Linux and Windows logs sent using filebeat or winlogbeat are being delivered to the Graylog server about 13 hours later. On the other hand, the timing of the logs coming from syslog inputs like the firewall and the ESXi servers are correct.
The delayed logs are being delivered with the right time stamp.
now it’s 2021/10/26 9:28
The last Linux/Windows log: 2021/10/25 20:24 (has the correct timestamp)
The last syslog log: 2021/10/26 9:28 (has the correct timestamp)
Description of steps you’ve taken to attempt to solve the issue
I checked /etc/graylog/server/server.conf and root_timezone = Europe/Berlin
I checked the time zone for the Graylog VM using the command timedatectl
and the output is correct Local time: Tue 2021-10-26 09:06:36 CEST Universal time: Tue 2021-10-26 07:06:36 UTC RTC time: Tue 2021-10-26 07:06:35 Time zone: Europe/Berlin (CEST, +0200) System clock synchronized: no systemd-timesyncd.service active: yes RTC in local TZ: no
Operating system information
Ubuntu 18.04.4 LTS
Anyone knows what is the cause of this behaviour?
With those two types of operating system I assume there Date/Time is correct on those remote devices? If this is correct, then I would look at your Time configuration settings. This is under System/Overview.
The timestamp field is from ES but in the message time/date that would be from those remote devices.
Here is an example:
I have have a remote device and in the message date/time as shown below you’ll notice that the time in the message is different from the timestamp field.
What are your winlogbeat/filebeat configurations for those machines that are being delayed? Is it a constant stream of 13 hour old messages or do they all come in at once in 13 hour intervals? I am thinking is a configuration at the client, and more likely to be a beats configuration that is common between your Linux and Windows machines. Be sure to post code using forum tools (like </>) for readability.
First, sorry for the late replay. I was away from my work desk for the last days.
As we’ve changed the time in Germany at the weekend, I was curious to see how would it effect this behavior.
As we changed from UTC/GMT +2 to UTC/GMT +1 I thought that the difference in time should be 12 hours now. But what I have found is that the difference now is about 21 hours!!!
Now it is 03/11/2021 09:17 AM
Last log is from 02/11/2021 11:51 AM
The logs are being received every couple of seconds right now in a “live” stream.
I didn’t have the problem earlier when I set up the server, and I only noticed it two weeks ago, but I’m not sure when it started.
One of the things that have lately changed in my setup is the extractors. I have written more than 20 extractors for the Linux/Windows beats input alone. All of them are Grok pattern.
But at the same time I have also written 17 extractors (also Grok pattern) for the Syslog UDP input, and the logs there are being delivered on time.
I increased the resources of the VM last week to see if the improved performance will help, but it looks like it didn’t help.

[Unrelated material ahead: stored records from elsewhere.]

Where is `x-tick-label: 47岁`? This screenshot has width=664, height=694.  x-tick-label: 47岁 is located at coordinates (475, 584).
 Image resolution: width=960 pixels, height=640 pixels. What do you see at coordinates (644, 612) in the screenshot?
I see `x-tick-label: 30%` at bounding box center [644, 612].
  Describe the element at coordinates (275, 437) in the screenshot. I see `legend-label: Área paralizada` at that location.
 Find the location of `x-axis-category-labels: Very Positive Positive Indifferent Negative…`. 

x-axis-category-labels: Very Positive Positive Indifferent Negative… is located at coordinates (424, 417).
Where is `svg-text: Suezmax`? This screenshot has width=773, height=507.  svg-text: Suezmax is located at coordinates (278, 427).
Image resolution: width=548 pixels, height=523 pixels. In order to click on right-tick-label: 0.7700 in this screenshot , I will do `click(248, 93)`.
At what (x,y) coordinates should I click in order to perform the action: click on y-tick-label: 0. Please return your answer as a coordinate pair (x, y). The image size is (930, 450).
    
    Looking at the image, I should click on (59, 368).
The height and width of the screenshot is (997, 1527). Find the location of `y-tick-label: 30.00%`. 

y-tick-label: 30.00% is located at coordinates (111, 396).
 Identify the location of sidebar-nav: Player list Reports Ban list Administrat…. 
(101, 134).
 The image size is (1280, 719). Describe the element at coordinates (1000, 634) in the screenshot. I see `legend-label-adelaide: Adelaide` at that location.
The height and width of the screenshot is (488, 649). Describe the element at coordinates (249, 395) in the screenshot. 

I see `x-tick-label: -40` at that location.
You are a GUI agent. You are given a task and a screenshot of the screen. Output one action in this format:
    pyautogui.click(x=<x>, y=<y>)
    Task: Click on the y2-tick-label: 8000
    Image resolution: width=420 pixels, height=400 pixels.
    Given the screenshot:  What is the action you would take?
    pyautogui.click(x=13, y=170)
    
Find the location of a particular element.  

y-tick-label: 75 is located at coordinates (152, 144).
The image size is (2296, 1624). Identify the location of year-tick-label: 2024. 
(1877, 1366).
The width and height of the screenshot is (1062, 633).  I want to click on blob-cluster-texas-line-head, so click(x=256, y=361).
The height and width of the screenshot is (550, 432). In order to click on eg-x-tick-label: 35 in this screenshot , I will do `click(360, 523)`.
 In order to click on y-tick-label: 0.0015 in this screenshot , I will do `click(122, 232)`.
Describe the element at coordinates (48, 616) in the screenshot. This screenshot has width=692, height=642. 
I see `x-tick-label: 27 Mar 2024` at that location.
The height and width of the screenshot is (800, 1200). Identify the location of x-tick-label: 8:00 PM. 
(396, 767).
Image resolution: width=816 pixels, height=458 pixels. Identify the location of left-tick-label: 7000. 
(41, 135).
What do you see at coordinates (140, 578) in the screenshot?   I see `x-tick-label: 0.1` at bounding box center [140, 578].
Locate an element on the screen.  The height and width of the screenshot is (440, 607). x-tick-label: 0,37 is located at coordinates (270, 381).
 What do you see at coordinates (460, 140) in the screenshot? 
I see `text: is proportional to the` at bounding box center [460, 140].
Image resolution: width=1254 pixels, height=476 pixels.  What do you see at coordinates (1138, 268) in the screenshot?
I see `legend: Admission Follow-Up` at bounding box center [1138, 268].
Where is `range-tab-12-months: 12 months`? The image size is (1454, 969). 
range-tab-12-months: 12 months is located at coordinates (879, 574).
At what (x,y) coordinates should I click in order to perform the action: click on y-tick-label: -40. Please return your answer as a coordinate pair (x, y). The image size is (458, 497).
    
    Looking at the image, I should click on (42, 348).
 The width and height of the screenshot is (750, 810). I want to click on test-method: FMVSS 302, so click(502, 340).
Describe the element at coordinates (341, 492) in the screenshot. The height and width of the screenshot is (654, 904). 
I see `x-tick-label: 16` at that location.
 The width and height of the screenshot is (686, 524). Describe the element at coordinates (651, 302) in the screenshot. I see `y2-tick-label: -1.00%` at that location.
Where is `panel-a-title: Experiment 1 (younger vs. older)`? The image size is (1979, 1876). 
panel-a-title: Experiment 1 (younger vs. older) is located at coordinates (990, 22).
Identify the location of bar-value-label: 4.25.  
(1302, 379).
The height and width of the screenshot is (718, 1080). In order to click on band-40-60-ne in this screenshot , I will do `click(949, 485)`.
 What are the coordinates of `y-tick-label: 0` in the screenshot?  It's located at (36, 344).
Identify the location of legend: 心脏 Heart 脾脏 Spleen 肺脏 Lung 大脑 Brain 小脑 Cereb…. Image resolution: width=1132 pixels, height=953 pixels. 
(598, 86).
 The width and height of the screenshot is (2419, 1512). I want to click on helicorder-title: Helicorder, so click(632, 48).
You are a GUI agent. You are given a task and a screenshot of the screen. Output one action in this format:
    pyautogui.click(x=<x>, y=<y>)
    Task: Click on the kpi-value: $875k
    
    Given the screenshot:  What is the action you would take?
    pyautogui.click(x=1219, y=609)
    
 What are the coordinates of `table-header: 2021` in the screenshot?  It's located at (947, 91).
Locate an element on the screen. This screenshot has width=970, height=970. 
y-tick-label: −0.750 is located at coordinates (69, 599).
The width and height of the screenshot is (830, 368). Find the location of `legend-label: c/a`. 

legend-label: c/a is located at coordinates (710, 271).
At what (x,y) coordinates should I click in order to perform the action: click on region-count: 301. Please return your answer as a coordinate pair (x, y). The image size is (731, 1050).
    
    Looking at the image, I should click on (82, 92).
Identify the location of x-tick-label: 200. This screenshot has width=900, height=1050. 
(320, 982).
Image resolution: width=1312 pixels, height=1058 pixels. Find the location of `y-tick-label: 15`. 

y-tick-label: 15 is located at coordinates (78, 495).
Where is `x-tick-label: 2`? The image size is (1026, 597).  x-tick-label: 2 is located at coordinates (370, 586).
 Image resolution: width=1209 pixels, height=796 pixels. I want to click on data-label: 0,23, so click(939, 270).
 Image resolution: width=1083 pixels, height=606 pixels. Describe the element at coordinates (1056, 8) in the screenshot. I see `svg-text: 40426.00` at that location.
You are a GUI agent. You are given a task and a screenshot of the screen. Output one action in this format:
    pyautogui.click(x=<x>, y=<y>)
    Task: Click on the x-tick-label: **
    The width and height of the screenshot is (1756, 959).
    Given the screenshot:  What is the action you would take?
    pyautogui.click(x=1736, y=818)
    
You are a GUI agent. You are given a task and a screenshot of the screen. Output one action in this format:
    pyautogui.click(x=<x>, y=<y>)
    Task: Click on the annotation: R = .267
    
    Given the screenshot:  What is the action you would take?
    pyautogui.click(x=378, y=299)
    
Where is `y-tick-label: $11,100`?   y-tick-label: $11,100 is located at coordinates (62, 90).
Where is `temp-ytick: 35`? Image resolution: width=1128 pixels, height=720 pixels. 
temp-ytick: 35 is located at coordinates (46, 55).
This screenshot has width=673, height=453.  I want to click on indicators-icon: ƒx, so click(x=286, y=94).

One thing to consider is how many steps each message has to go through as it progresses through your system. GROK and REGEX are powerful tools but if you aren’t careful when you are using them in volume their small amount of extra searching per message will really add up. One of the better ways to clear that up quickly is to force the GROK/regex to the beginning (^) or end ($) of the message - without that a pattern match is shifted throughout the whole message each time. For instance, this GROK command forces the match to fail quicker if the first matched item isn’t TIMESTAMP_ISO8601 because of the ^ in the beginning.
First, one is what @tmacgbay suggested about correcting you GROK/Regex patterns. That would be the first configuration to fix
Second, check your resources CPU, Memory, and disk i/o. On Linux you could either use TOP or HTOP should be able to find what is taking so much CPU & Memory. For disk i/o I have been using Iotop came in handy a couple times.
Third, you could increase you buffers setting in Graylog Configuration file located here
The rule I go by is when I configure these 3 settings is the overall available processors are the number of CPU cores. As you increase your buffer settings you will create more CPU threads just an FYI.
For example, I have 14 CPU cores and my buffers are at 100%. I leave 2 cores for my system and the rest incase I need to increase the buffer settings. This may vary depending on your environment. By default, Output buffer doesn’t require a lot, so start with default CPU and go from there. If you’re configuring custom outputs, your needs will vary, and you’ll need to adjust accordingly. I would still start with default unless you have CPUs to spare. Then increase till buffers are at 0. Remember If your buffers are at 100% chances are your journal may be filed up or have a lot of messages so you may need to wait till you seen the journal deceasing to get an accurate reading before reconfiguring your buffer settings again.